Passage provided ->
********************

From this Modernist if rather mechanistic squib it was quite a jump back to late Beethoven, though the Six Bagatelles Op.126 (his last work for solo piano, dating from 1824) are, despite the seemingly throwaway title, as timeless and many-sided as any of the larger and more celebrated works of his last years. Such evidence as there is indicates that Beethoven viewed the set as being of some significance in his output, and a unified work; this was certainly how Ms. Faliks played them, with barely a pause between each and a full clutch of repeats observed – as far as I could tell without a score to hand. Overall her playing had an engagingly impulsive and improvisatory character, skillfully observing Beethoven’s turn-on-a-dime contrasts of pace and mood within each piece. 

Beethoven nears the end: drawing by Oswald Charles Barret
(1892-1945) from The Oxford Companion to music, 1938.

One of the pleasures of regularly attending the South Bay’s cornucopia of chamber recitals is that, alongside discovering previously unknown pieces, like the Shchedrin, one gets to hear different interpretations of more familiar works. Both Mozart’s Fantasia No. 3 in D minor, K. 397/385g and Chopin’s Polonaise-Fantaisie in A-flat major Op. 61 had turned up in the hands of other pianists, as reviewed here and here, not so long ago, and it was interesting to hear Ms. Faliks’ take on them.

********************

Short task -> Write out, word for word, the portion of the recital review beginning at "From this Modernist" and stopping after "within each piece.".

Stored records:

********************

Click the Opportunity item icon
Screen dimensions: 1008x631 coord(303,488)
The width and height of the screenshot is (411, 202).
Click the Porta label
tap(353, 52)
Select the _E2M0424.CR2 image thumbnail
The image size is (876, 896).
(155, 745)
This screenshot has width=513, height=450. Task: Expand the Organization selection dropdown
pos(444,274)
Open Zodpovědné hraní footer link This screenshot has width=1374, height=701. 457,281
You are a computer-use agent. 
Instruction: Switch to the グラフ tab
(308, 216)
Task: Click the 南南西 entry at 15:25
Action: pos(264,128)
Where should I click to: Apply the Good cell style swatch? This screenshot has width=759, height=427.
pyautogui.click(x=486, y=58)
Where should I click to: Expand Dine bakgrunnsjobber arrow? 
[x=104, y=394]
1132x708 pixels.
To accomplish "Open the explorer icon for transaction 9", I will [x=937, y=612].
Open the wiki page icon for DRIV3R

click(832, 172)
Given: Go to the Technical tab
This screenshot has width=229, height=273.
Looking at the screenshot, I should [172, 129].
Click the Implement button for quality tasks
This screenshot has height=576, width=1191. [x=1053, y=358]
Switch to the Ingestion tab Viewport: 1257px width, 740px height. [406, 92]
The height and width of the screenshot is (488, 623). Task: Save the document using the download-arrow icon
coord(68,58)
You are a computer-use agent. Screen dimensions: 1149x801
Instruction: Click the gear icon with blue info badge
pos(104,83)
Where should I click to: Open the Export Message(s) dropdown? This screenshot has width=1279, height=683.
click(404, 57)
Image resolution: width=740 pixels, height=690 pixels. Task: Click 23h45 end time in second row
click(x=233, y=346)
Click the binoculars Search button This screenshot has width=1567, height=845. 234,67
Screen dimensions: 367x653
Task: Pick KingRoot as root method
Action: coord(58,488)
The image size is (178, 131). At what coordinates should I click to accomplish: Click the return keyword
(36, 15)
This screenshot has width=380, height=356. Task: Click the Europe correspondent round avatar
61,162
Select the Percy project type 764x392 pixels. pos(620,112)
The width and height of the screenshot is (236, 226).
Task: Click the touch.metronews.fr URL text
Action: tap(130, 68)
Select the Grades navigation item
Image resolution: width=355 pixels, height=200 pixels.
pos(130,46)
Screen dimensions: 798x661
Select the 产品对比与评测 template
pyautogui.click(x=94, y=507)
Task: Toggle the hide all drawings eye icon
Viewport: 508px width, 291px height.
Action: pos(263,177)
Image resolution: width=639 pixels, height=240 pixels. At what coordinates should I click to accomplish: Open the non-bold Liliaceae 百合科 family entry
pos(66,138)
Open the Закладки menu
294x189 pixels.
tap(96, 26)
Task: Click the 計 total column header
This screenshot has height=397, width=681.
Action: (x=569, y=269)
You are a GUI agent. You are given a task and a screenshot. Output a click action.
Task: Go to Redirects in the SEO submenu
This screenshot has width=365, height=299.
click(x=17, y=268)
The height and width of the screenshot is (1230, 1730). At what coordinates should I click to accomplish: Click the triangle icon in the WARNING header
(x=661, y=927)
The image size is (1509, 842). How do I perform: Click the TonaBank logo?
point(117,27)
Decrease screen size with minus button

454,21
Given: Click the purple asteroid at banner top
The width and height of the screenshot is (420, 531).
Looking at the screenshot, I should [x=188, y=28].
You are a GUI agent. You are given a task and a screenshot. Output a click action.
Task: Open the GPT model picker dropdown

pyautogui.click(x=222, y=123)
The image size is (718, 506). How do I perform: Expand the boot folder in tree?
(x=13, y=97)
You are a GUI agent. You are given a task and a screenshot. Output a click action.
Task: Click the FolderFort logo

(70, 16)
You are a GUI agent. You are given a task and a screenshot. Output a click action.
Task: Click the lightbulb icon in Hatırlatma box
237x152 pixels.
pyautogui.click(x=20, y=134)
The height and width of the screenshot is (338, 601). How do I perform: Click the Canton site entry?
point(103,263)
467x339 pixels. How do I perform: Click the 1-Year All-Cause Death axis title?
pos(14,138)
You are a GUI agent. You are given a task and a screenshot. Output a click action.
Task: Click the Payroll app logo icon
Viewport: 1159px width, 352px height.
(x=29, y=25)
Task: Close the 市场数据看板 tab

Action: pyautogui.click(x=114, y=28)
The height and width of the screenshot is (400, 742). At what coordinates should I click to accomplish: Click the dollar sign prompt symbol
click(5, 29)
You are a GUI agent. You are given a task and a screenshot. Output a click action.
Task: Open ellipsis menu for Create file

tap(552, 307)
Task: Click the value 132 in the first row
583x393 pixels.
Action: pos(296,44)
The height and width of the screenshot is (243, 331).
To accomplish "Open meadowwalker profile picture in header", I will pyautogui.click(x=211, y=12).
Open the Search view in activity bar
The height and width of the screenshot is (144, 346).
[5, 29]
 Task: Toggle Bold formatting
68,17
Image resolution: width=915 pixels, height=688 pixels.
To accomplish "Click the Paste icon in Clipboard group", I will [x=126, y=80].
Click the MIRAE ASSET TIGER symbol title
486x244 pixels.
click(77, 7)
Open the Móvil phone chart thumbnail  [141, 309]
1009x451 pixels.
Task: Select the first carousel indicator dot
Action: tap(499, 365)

********************

In response ->
From this Modernist if rather mechanistic squib it was quite a jump back to late Beethoven, though the Six Bagatelles Op.126 (his last work for solo piano, dating from 1824) are, despite the seemingly throwaway title, as timeless and many-sided as any of the larger and more celebrated works of his last years. Such evidence as there is indicates that Beethoven viewed the set as being of some significance in his output, and a unified work; this was certainly how Ms. Faliks played them, with barely a pause between each and a full clutch of repeats observed – as far as I could tell without a score to hand. Overall her playing had an engagingly impulsive and improvisatory character, skillfully observing Beethoven’s turn-on-a-dime contrasts of pace and mood within each piece.